- Opening Delimiter -

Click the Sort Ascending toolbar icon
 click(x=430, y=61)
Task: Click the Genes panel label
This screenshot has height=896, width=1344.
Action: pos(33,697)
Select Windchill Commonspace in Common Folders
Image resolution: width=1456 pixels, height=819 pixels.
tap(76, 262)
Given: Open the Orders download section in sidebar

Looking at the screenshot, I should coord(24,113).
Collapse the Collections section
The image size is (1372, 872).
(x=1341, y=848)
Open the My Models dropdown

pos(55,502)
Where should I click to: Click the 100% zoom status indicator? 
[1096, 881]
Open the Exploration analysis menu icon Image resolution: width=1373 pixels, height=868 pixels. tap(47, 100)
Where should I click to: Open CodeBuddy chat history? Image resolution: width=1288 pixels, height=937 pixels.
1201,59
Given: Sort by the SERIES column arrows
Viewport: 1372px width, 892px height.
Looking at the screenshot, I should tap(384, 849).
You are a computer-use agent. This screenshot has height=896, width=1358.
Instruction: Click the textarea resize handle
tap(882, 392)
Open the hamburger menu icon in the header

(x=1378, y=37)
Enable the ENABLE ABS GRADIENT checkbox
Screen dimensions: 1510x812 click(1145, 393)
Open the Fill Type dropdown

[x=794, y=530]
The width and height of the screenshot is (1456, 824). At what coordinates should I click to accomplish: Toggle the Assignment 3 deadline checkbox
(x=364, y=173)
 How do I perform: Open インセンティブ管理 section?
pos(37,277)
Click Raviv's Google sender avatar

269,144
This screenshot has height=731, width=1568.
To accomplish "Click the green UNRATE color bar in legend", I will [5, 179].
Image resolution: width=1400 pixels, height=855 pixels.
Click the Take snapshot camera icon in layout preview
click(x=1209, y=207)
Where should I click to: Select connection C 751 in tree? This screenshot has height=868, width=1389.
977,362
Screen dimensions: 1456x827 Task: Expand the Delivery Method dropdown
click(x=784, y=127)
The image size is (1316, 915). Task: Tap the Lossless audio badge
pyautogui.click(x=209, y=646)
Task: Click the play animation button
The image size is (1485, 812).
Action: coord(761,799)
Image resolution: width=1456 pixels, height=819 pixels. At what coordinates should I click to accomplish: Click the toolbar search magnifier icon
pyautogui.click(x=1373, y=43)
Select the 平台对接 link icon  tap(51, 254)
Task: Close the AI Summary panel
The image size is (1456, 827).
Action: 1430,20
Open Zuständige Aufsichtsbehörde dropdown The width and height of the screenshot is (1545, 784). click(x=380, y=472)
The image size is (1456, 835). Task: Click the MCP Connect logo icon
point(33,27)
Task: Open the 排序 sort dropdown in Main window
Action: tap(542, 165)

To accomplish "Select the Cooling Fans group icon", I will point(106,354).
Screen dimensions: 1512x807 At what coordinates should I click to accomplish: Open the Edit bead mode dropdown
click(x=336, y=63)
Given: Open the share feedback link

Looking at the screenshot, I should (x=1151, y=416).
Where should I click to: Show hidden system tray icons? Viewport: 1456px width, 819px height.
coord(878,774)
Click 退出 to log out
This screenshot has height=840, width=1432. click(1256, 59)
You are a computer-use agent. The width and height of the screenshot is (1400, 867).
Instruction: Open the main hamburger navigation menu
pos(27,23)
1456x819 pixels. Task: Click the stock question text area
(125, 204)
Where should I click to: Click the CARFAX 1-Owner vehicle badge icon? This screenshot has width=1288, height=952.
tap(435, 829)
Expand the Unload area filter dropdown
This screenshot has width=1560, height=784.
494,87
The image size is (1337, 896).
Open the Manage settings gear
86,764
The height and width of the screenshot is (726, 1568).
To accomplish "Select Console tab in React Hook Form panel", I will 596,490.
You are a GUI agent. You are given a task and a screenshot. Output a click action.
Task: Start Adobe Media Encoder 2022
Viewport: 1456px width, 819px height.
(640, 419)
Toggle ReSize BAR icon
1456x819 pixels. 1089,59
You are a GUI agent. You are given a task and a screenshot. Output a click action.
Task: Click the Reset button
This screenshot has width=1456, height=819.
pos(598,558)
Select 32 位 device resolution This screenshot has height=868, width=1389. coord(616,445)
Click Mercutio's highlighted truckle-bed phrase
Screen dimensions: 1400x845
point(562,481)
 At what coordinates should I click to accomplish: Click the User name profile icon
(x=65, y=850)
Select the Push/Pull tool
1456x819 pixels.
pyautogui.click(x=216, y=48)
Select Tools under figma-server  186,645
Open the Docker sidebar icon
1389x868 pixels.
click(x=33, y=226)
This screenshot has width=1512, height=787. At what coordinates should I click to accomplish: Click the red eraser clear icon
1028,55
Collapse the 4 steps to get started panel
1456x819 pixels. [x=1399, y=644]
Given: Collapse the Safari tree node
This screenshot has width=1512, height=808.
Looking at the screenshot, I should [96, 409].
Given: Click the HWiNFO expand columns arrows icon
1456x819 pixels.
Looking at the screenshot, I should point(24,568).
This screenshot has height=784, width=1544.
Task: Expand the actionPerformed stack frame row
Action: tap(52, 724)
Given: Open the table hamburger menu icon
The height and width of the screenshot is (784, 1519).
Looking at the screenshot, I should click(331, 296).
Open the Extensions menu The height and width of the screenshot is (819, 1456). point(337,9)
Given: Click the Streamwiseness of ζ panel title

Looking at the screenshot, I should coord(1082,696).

- Closing Delimiter -

## Exercise description
All lines above holding the word "button" make up the answer; copy each one.

## Result of the task
Task: Click the play animation button
Task: Click the Reset button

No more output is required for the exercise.